> **WHAT TO PRODUCE**
Below are the records; they must be reproduced verbatim.
SOURCE MATERIAL Block Start
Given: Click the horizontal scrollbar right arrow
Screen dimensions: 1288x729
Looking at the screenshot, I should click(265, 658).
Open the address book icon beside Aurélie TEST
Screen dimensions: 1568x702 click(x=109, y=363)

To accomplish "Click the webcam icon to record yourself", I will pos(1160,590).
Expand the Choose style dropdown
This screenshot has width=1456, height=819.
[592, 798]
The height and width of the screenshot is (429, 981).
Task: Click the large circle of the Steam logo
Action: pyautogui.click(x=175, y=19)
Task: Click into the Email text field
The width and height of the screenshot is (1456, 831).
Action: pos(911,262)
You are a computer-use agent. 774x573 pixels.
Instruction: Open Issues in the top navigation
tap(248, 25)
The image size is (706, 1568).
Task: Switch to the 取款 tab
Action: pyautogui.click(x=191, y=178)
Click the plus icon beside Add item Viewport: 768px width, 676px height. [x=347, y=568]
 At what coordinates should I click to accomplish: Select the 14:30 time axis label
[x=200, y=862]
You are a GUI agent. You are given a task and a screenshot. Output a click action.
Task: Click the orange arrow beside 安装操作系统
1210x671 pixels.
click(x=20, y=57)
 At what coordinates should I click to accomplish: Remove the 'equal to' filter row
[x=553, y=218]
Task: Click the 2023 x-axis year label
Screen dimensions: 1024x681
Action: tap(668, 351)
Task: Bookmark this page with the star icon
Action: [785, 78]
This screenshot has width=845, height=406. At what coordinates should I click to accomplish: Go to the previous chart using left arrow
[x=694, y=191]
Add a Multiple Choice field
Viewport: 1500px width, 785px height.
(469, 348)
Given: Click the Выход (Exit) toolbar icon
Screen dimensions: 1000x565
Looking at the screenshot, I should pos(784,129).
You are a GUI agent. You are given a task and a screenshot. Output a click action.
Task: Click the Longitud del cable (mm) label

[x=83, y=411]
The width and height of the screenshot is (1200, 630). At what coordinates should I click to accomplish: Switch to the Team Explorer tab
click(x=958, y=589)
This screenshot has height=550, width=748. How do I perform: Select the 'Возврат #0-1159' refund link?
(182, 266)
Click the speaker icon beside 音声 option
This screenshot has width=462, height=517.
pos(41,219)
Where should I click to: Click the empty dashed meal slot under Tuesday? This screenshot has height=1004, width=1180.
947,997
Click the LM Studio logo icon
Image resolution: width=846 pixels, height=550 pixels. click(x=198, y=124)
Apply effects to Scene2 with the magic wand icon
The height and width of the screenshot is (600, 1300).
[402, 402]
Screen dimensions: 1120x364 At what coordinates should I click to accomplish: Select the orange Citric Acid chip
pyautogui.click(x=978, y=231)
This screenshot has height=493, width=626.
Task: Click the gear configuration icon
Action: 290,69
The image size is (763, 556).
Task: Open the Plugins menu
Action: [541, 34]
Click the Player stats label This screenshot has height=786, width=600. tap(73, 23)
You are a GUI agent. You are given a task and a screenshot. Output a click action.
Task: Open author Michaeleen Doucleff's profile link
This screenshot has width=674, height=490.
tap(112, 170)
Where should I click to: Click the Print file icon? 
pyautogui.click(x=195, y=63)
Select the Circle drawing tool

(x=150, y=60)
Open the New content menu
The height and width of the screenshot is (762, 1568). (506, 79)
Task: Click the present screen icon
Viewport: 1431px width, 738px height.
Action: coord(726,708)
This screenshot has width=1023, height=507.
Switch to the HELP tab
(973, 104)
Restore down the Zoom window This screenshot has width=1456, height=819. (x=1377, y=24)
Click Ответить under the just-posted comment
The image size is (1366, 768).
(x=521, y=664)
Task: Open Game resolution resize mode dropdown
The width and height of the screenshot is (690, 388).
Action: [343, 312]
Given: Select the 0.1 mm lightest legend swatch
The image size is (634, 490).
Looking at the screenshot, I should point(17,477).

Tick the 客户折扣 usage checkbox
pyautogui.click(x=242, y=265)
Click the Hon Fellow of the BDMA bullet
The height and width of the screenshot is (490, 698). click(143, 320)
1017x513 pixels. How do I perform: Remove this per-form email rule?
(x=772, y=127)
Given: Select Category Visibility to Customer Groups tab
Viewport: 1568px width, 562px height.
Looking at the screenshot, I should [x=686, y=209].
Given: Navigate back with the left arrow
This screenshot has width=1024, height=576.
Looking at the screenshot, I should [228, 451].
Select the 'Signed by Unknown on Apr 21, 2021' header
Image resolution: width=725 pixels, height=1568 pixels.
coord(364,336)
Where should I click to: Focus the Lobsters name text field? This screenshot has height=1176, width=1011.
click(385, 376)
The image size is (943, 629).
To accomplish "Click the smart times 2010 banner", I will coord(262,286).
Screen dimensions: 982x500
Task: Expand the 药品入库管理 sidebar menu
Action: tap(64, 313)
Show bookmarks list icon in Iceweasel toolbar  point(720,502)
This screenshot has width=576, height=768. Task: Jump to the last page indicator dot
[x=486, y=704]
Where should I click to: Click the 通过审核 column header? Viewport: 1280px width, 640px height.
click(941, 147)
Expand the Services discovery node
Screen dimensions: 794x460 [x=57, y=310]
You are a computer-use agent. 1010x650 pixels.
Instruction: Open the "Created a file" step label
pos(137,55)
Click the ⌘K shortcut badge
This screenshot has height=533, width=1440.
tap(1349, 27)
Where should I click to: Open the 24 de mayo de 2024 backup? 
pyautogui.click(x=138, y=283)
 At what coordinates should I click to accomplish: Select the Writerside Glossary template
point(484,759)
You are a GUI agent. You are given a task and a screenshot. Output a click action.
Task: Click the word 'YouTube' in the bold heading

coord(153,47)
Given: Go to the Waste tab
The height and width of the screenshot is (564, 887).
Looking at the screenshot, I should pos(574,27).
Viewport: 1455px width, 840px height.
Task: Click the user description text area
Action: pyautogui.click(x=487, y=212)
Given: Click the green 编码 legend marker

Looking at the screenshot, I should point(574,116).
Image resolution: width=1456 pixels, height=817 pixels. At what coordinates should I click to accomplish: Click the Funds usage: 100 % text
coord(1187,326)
SOURCE MATERIAL Block End
> **TASK RESPONSE**
Given: Click the horizontal scrollbar right arrow
Screen dimensions: 1288x729
Looking at the screenshot, I should click(265, 658).
Open the address book icon beside Aurélie TEST
Screen dimensions: 1568x702 click(x=109, y=363)

To accomplish "Click the webcam icon to record yourself", I will pos(1160,590).
Expand the Choose style dropdown
This screenshot has width=1456, height=819.
[592, 798]
The height and width of the screenshot is (429, 981).
Task: Click the large circle of the Steam logo
Action: pyautogui.click(x=175, y=19)
Task: Click into the Email text field
The width and height of the screenshot is (1456, 831).
Action: pos(911,262)
You are a computer-use agent. 774x573 pixels.
Instruction: Open Issues in the top navigation
tap(248, 25)
The image size is (706, 1568).
Task: Switch to the 取款 tab
Action: pyautogui.click(x=191, y=178)
Click the plus icon beside Add item Viewport: 768px width, 676px height. [x=347, y=568]
 At what coordinates should I click to accomplish: Select the 14:30 time axis label
[x=200, y=862]
You are a GUI agent. You are given a task and a screenshot. Output a click action.
Task: Click the orange arrow beside 安装操作系统
1210x671 pixels.
click(x=20, y=57)
 At what coordinates should I click to accomplish: Remove the 'equal to' filter row
[x=553, y=218]
Task: Click the 2023 x-axis year label
Screen dimensions: 1024x681
Action: tap(668, 351)
Task: Bookmark this page with the star icon
Action: [785, 78]
This screenshot has width=845, height=406. At what coordinates should I click to accomplish: Go to the previous chart using left arrow
[x=694, y=191]
Add a Multiple Choice field
Viewport: 1500px width, 785px height.
(469, 348)
Given: Click the Выход (Exit) toolbar icon
Screen dimensions: 1000x565
Looking at the screenshot, I should pos(784,129).
You are a GUI agent. You are given a task and a screenshot. Output a click action.
Task: Click the Longitud del cable (mm) label

[x=83, y=411]
The width and height of the screenshot is (1200, 630). At what coordinates should I click to accomplish: Switch to the Team Explorer tab
click(x=958, y=589)
This screenshot has height=550, width=748. How do I perform: Select the 'Возврат #0-1159' refund link?
(182, 266)
Click the speaker icon beside 音声 option
This screenshot has width=462, height=517.
pos(41,219)
Where should I click to: Click the empty dashed meal slot under Tuesday? This screenshot has height=1004, width=1180.
947,997
Click the LM Studio logo icon
Image resolution: width=846 pixels, height=550 pixels. click(x=198, y=124)
Apply effects to Scene2 with the magic wand icon
The height and width of the screenshot is (600, 1300).
[402, 402]
Screen dimensions: 1120x364 At what coordinates should I click to accomplish: Select the orange Citric Acid chip
pyautogui.click(x=978, y=231)
This screenshot has height=493, width=626.
Task: Click the gear configuration icon
Action: 290,69
The image size is (763, 556).
Task: Open the Plugins menu
Action: [541, 34]
Click the Player stats label This screenshot has height=786, width=600. tap(73, 23)
You are a GUI agent. You are given a task and a screenshot. Output a click action.
Task: Open author Michaeleen Doucleff's profile link
This screenshot has width=674, height=490.
tap(112, 170)
Where should I click to: Click the Print file icon? 
pyautogui.click(x=195, y=63)
Select the Circle drawing tool

(x=150, y=60)
Open the New content menu
The height and width of the screenshot is (762, 1568). (506, 79)
Task: Click the present screen icon
Viewport: 1431px width, 738px height.
Action: coord(726,708)
This screenshot has width=1023, height=507.
Switch to the HELP tab
(973, 104)
Restore down the Zoom window This screenshot has width=1456, height=819. (x=1377, y=24)
Click Ответить under the just-posted comment
The image size is (1366, 768).
(x=521, y=664)
Task: Open Game resolution resize mode dropdown
The width and height of the screenshot is (690, 388).
Action: [343, 312]
Given: Select the 0.1 mm lightest legend swatch
The image size is (634, 490).
Looking at the screenshot, I should point(17,477).

Tick the 客户折扣 usage checkbox
pyautogui.click(x=242, y=265)
Click the Hon Fellow of the BDMA bullet
The height and width of the screenshot is (490, 698). click(143, 320)
1017x513 pixels. How do I perform: Remove this per-form email rule?
(x=772, y=127)
Given: Select Category Visibility to Customer Groups tab
Viewport: 1568px width, 562px height.
Looking at the screenshot, I should [x=686, y=209].
Given: Navigate back with the left arrow
This screenshot has width=1024, height=576.
Looking at the screenshot, I should [228, 451].
Select the 'Signed by Unknown on Apr 21, 2021' header
Image resolution: width=725 pixels, height=1568 pixels.
coord(364,336)
Where should I click to: Focus the Lobsters name text field? This screenshot has height=1176, width=1011.
click(385, 376)
The image size is (943, 629).
To accomplish "Click the smart times 2010 banner", I will coord(262,286).
Screen dimensions: 982x500
Task: Expand the 药品入库管理 sidebar menu
Action: tap(64, 313)
Show bookmarks list icon in Iceweasel toolbar  point(720,502)
This screenshot has width=576, height=768. Task: Jump to the last page indicator dot
[x=486, y=704]
Where should I click to: Click the 通过审核 column header? Viewport: 1280px width, 640px height.
click(941, 147)
Expand the Services discovery node
Screen dimensions: 794x460 [x=57, y=310]
You are a computer-use agent. 1010x650 pixels.
Instruction: Open the "Created a file" step label
pos(137,55)
Click the ⌘K shortcut badge
This screenshot has height=533, width=1440.
tap(1349, 27)
Where should I click to: Open the 24 de mayo de 2024 backup? 
pyautogui.click(x=138, y=283)
 At what coordinates should I click to accomplish: Select the Writerside Glossary template
point(484,759)
You are a GUI agent. You are given a task and a screenshot. Output a click action.
Task: Click the word 'YouTube' in the bold heading

coord(153,47)
Given: Go to the Waste tab
The height and width of the screenshot is (564, 887).
Looking at the screenshot, I should pos(574,27).
Viewport: 1455px width, 840px height.
Task: Click the user description text area
Action: pyautogui.click(x=487, y=212)
Given: Click the green 编码 legend marker

Looking at the screenshot, I should point(574,116).
Image resolution: width=1456 pixels, height=817 pixels. At what coordinates should I click to accomplish: Click the Funds usage: 100 % text
coord(1187,326)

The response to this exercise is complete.